Song
- Genre: Jazz
- Songwriters: Bernice Petkere, Joe Young

= Lullaby of the Leaves =

Song by Bernice Petkere and Joe Young, c. 1932

"Lullaby of the Leaves" is a musical composition by composer Bernice Petkere and lyricist Joe Young. A Tin Pan Alley song first performed in 1932, the jazz standard is considered the biggest critical and commercial success of Petkere's composing career.

The song was a hit for George Olsen and his Music in 1932. By January 1933, more than 50,000 copies had been sold in the U.S.—ten times more than the usual hit song of the era.

It has since been recorded numerous times in its lyrical version and as an instrumental, including hot jazz sextet version by Benny Goodman in 1951, a haunting bop-accented rendition by Anita O'Day in 1952, a cool jazz version by Cal Tjader on vibraphone in 1952, a rousing surf rock version by the Ventures in 1961, a lively piano version by Mary Lou Williams in the 1950s, and a widely heard version by Ella Fitzgerald on her 1964 album Hello, Dolly!. Since 2002, jazz pianist Tamir Hendelman has been performing his unique arrangement of the song, especially as part of the Jeff Hamilton Trio.

The song was released in "Imagination", a 1958 album recorded by Billy Eckstine, with Pete Rugolo Orchestra.
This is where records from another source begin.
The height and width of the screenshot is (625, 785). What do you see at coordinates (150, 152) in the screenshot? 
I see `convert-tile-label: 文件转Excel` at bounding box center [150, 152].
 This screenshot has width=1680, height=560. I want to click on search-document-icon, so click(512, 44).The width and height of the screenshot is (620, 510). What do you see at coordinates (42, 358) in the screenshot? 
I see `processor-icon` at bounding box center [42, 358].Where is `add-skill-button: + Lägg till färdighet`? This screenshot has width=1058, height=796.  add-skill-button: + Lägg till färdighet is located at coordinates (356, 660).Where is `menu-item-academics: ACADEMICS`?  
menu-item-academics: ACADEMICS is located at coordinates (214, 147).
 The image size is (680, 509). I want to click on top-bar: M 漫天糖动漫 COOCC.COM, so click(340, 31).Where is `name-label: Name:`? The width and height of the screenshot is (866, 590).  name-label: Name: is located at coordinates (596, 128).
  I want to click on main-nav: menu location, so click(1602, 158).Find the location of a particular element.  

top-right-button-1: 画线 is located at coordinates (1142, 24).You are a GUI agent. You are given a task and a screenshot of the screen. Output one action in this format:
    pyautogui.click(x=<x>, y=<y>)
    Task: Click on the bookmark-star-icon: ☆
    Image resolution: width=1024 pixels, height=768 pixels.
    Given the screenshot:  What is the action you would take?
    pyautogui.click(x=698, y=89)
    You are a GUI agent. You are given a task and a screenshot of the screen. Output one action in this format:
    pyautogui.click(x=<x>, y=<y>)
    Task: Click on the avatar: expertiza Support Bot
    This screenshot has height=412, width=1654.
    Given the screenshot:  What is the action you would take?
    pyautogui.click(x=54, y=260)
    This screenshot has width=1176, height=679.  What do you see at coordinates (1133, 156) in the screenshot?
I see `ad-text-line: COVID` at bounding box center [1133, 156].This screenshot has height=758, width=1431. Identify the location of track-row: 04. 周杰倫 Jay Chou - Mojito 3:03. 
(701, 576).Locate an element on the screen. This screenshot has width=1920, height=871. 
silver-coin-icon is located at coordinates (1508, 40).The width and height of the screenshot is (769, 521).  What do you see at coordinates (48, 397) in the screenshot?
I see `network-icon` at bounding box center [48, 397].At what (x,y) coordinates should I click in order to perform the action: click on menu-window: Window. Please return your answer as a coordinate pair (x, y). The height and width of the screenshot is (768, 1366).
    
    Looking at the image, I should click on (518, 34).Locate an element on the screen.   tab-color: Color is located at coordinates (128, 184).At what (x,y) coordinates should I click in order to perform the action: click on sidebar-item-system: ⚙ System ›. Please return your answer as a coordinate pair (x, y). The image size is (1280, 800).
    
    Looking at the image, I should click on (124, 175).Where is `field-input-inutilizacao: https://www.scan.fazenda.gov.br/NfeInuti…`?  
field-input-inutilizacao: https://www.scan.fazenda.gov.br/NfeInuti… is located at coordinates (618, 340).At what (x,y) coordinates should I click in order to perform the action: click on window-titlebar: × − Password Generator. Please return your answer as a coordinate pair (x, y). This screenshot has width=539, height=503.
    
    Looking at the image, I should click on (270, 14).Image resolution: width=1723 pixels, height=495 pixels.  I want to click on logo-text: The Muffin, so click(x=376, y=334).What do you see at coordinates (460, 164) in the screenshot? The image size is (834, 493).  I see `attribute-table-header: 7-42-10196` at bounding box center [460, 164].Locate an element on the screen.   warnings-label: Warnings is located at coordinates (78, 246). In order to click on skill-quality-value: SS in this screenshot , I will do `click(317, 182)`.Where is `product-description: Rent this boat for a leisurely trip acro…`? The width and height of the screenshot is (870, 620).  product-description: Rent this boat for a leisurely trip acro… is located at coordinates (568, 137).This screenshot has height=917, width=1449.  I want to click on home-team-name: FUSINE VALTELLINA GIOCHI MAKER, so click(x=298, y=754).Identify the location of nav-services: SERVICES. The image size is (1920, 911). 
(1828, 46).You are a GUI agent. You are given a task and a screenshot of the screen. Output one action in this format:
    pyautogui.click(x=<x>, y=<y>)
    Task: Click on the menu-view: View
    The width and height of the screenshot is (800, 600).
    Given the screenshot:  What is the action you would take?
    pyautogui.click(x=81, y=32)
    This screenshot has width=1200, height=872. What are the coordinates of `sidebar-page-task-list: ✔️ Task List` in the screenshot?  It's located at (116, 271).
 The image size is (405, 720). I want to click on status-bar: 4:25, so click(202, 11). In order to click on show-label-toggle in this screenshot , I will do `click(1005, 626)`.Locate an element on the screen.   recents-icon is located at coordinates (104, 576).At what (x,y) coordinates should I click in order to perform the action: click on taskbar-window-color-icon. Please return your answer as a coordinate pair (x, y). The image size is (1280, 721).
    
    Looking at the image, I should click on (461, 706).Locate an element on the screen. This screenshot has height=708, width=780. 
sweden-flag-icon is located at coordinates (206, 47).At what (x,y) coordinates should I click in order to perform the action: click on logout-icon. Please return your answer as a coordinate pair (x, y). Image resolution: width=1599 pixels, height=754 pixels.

EmArcy label.

In 2017, British artist The Caretaker (James Leyland Kirby) would sample George Olsen's and Layton & Johnstone's covers of the songs in his album Everywhere at the End of Time Stage 2 and Stage 3 in "C2 - Misplaced in time" and "F2 - Drifting time misplaced" respectively.

From 2019 to 2020, Italian ice dancers Jasmine Tessari and Francesco Fioretti skated to Beth Hart's rendition of the song in competitions.